Evicted From Eternity_ The Restructuring of Modern Rome - Michael Herzfeld [134]
Most strongly apparent in this entire confrontation is the apparent victory of a civic-minded group over the easygoing civility of the past; but it is a victory that still owes much to the civility that still prevailed among most of the main actors, and that entailed a measure of compromise in the final resolution of not actually dismissing the old administrator for the moment. A rhetoric of civic correctness prevailed overall; the rough language (much of it dialect-inflected) of the older group, its uncouth threats, and poor clothing placed it at a tactical disadvantage, especially as all knew perfectly well that its members were mostly interested in maintaining a convenient but illegal modality. Its cultural capital, which lay in a nostalgic appeal to an image of old Rome, could not stem the tide of change.

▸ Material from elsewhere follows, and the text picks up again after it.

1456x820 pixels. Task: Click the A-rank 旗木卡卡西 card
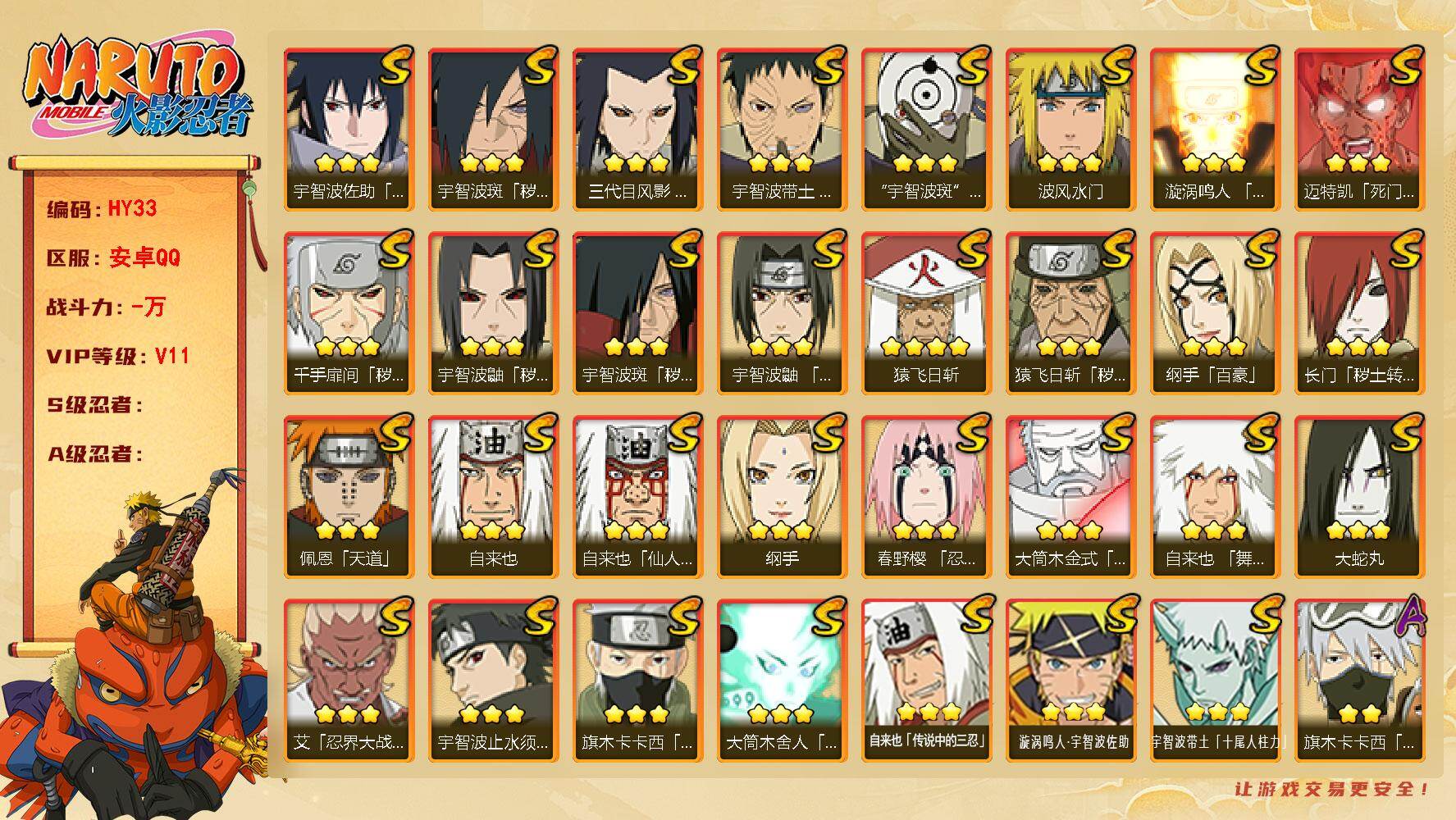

The younger group was equally strategic, and more successfully so. Its leader's demand that the proxy document be produced, a seemingly uncivil gesture among old neighbors, was-as both he and the old merchant knewa way of making sure of a vote that had previously been firmly promised in support of the proposed firing. The younger group thus acted, as the traditionalists understood all too well, to impose their own will through the adroit manipulation of voting rules.
Perhaps, from their point of view, the tactical means justified the ends of civic order. They particularly objected to the fact that participation in decision-making had become extremely one-sided. "But what we are complaining about above all with the administrator was the fact that, that he has misled us, that he has managed all ... the whole condominium in agreement with two or three [of the members alone]." The rhetoric is about democratic management, the concern it frames one of self-respect and authority.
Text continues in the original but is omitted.